In his second term, to be sure, he came to grief in more ways than one, although his record as a wartime President is every bit as admirable as the records of both Lincoln and the second Roosevelt. Confronted by the problem of raising and equipping an army to fight overseas rather than by a sudden threat to the republic, Wilson chose to demand express legislative authority for almost every unusual step. Lincoln had shown what the office was equal to in crises calling for solitary executive action. Now Wilson showed what it could do by working with the legislature. The source of Lincoln’s power was the Constitution, and he operated in spite of Congress. The source of Wilson’s power, except in the area of command and a few related matters, was a batch of statutes, and he co-operated with Congress.
In the end, sad to relate, he lost his hold on Congress, the country, and even himself. His appeal for a Democratic Congress in 1918 was a serious blunder; his whole course of action in behalf of the League of Nations foundered on his own obstinacy. Yet his journey to Europe in December, 1918, was a herald of things to come, a rehearsal of the grand role the President would fill in the aftermath of World War II. Wilson carried the presidency to new moral and political heights, and the strength of his days can be measured in the weakness of those that followed.

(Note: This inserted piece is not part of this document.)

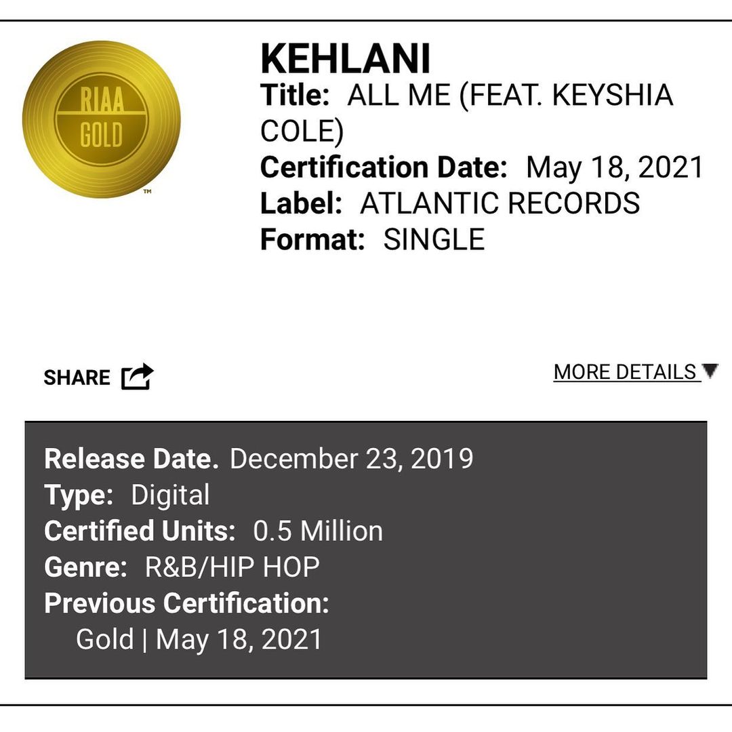732x732 pixels.
Task: Click the bold Genre: field label
Action: click(85, 567)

Washington, Jefferson, Jackson, Lincoln, Theodore VV Roosevelt, and Wilson—this is a galaxy of presidential heroes to which the American people are not likely to add names often or casually. All three of our most recent Presidents—Franklin D. Roosevelt, Harry S. Truman, and Dwight D. Eisenhower—have already been nominated by friends and admirers for admittance to this exclusive club. It is much too early to predict the stature of either Mr. Truman or Mr. Eisenhower in history, although the former will surely win a much higher place than that to which he is angrily assigned by Republican orators, and the latter will surely win special ranking for having been much the most popular President in American history.
It is not too early, however, to predict that Franklin D. Roosevelt will be added to the list of great Presidents. The challenging nature of his times, the airy eagerness with which he met every challenge, the breadth of his view of presidential power, his leadership of the forces of domestic reform and the forces of international freedom, his influence on the presidency —all these factors lead most historians to prophesy greatness for his name. Those millions who still denounce Mr. Roosevelt lavishly may as well face the hard fact bravely that Roosevelt had his own rendezvous with history, and that history will be kind to him. It is kind to almost all Presidents, but especially to those who wield their vast powers with boldness and imagination in response to the “felt necessities of the time.”
This is not at all to say that “strength” in the presidency is to be equated with “goodness” and “greatness.” A strong President is a bad President, a curse upon the land, unless his means are constitutional and his ends democratic-unless he acts in ways that are fair, dignified, and familiar, and pursues policies to which a “persistent and undoubted” majority of the people has given support. We honor the great Presidents of the past, not for their strength, but for the fact that they used it to build a better America. And in honoring them we recognize that their kind of presidency remains one of our chief bulwarks against decline and chaos.